═══ Текст ═══
Лес Аверков, племянник юного анзака Уильяма Аверкова, вырос в окружении родственников, которые говорили по-русски и «все еще гордились своим русским наследием», но он не стал частью этого мира. «Теперь это уже потеряно навсегда. Я до сих пор об этом жалею», — говорит он. Об этом разрыве с прошлым вспоминают многие дети и внуки анзаков. «Адольф Драгер, — рассказывает его дочь, — не говорил о своей родине и не говорил о войне. Мы просто принимали это как должное и не задавали вопросов». Фавст Леошкевич, как вспоминает его сын, тоже молчал. «Я знаю, что он происходил из состоятельной семьи, и когда я расспрашивал его, он говорил: «Это все в прошлом». И я ничего больше не мог из него вытянуть». Дочь Петра Стерлецкого объясняет: «К сожалению, мать советовала нам не задавать отцу никаких вопросов о его происхождении. Она говорила, что это его только расстроит». Памела Варрендер, дочь Нормана Майера, узнала о том, что ее отец родился в России, только когда ей исполнилось 20 лет и пришла пора получать паспорт. Почему отцы не рассказывали им о своем прошлом? Конечно, к этому не располагало время, когда слово «русский» вызывало подозрения и ассоциировалось со словом «большевик». «Часто отцы не хотели, чтобы дети повторяли их опыт, оказавшись между двумя мирами», — как об этом говорит Барбара Гловацкая. Ее семья была редким исключением — дома говорили по-русски и по-польски, Барбара даже ходила в русскую школу в послевоенном Сиднее и все еще хранит с тех времен свой русский букварь. «Но потом, — вспоминает она, — когда в австралийской школе я упомянула, что дома мы говорим по-польски, отношение ко мне резко изменилось. Это был урок на всю жизнь». Тед Селтин принял сознательное решение, чтобы этого не произошло с его сыном. Сын, тоже Тед, объясняет: «Отец не научил меня ни одному слову по-латышски. Он не хотел, чтобы я рос полу-латышом, полу-австралийцем. Он хотел, чтобы я был австралийским мальчиком, и я думаю, что это было очень хорошо, потому что в школе, если ты был не таким, как все, особенно в то время, к тебе начинали цепляться, и жизнь становилась совсем не простой… Так что для всех в шкоде я был обычным австралийским мальчиком, может быть, они даже думали, что я был из семьи с английскими корнями. Я никому не хвастался, что мой отец латыш, и не потому, что я не гордился этим, совсем нет, просто говорить об этом значило создавать себе проблемы, да и вообще все это не имело для меня значения».
═══
Задания
(a) Ответь на вопросы по тексту о детях и внуках анзаков:
(i) Когда Памела Варрендер узнала, что ее отец родился в России?
(ii) На каких языках говорили дома в семье Барбары Гловацкой?
(iii) Какому языку Тед Селтин не стал учить сына?
(b) Объясни по тексту о детях и внуках анзаков, почему Тед Селтин не научил сына ни одному слову по-латышски.
(c) Допиши текст о детях и внуках анзаков: продолжи его сразу после последней фразы.
═══ Исходные материалы ═══
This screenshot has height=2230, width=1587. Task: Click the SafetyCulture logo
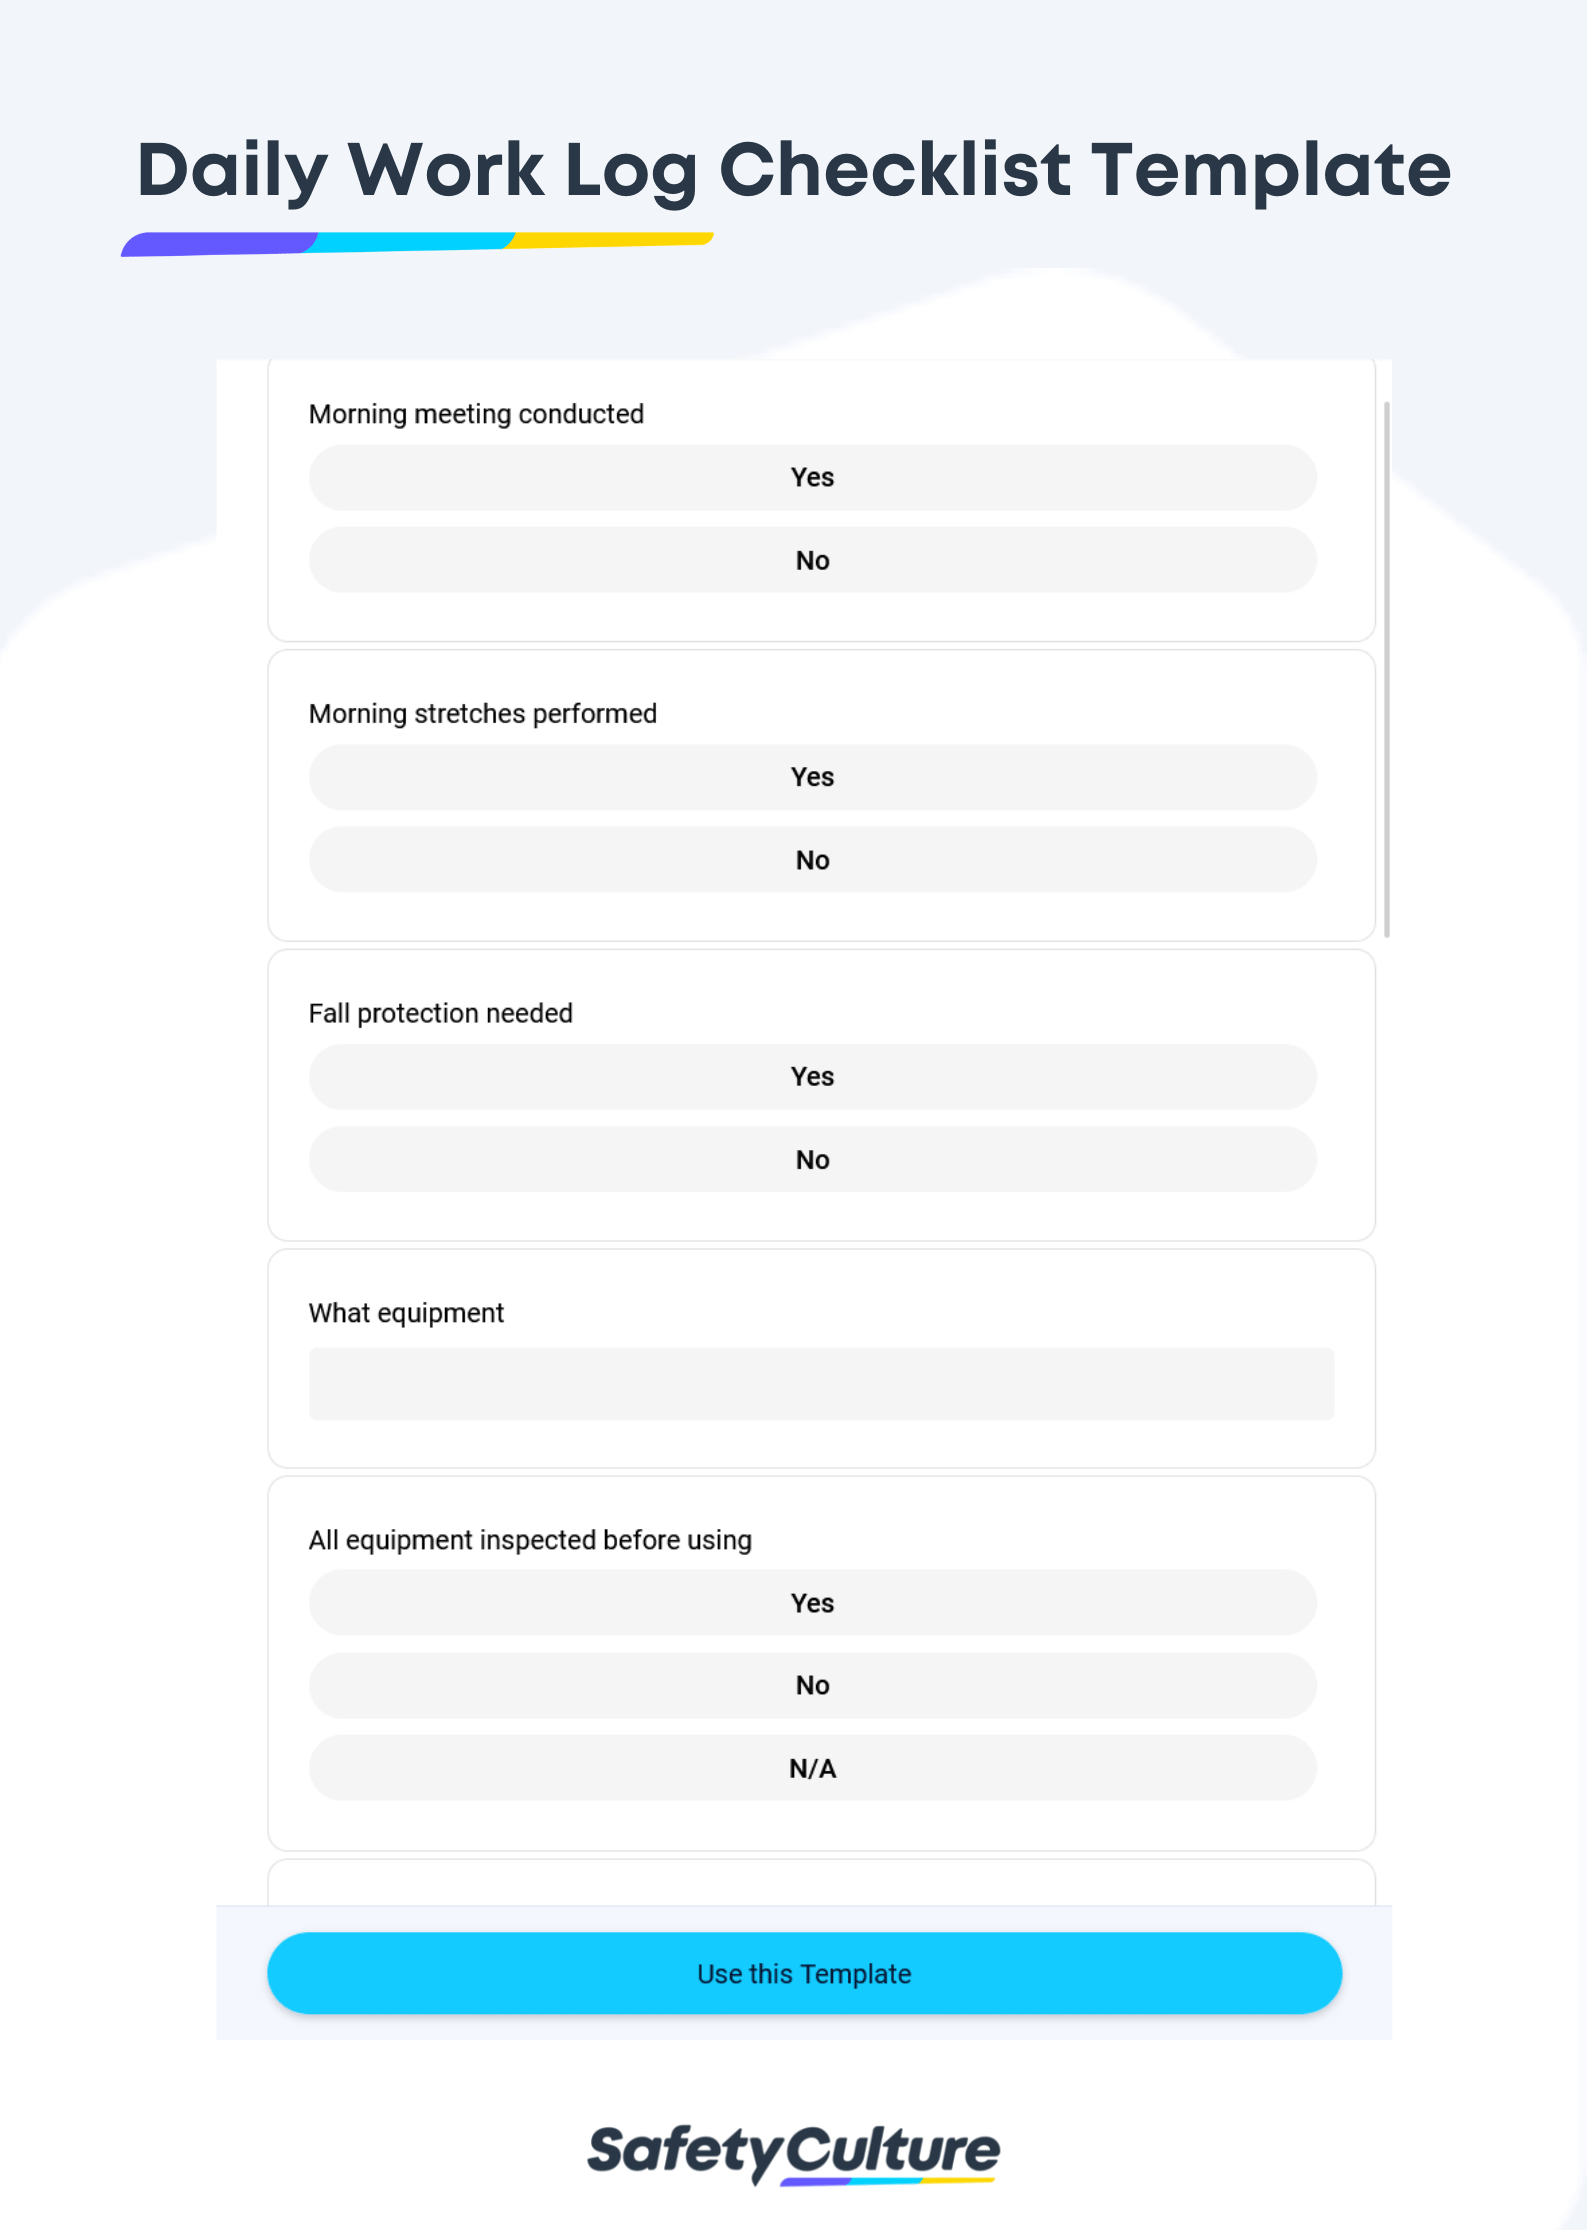[x=793, y=2152]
═══
Ответы на задания
(a)
(i) Когда ей исполнилось 20 лет и пришла пора получать паспорт.
(ii) По-русски и по-польски.
(iii) Латышскому.

(b) Отец хотел, чтобы сын рос австралийским мальчиком, а не полу-латышом, полу-австралийцем. В школе того времени к тем, кто отличался от всех, начинали цепляться, и жизнь у них становилась совсем не простой.

(c)
Отцы не рассказывали им о своем прошлом, не рассказывали и о войне, вследствие чего новое послевоенное поколение росло не просто ассимилированным, но и отрезанным от истории отцов. Часто это начинается с таких мелочей, как искажение фамилии, но в конечном итоге распространяется на отношение к прошлому. Один из сыновей анзаков сказал: «Моя сестра ничего не хочет знать об этом. У нее своя жизнь, трое сыновей… Если я заговорю об истории, она тут же говорит: «Ты живешь прошлым». Я ей всегда отвечаю: «По крайней мере, прошлое для меня не пустой звук».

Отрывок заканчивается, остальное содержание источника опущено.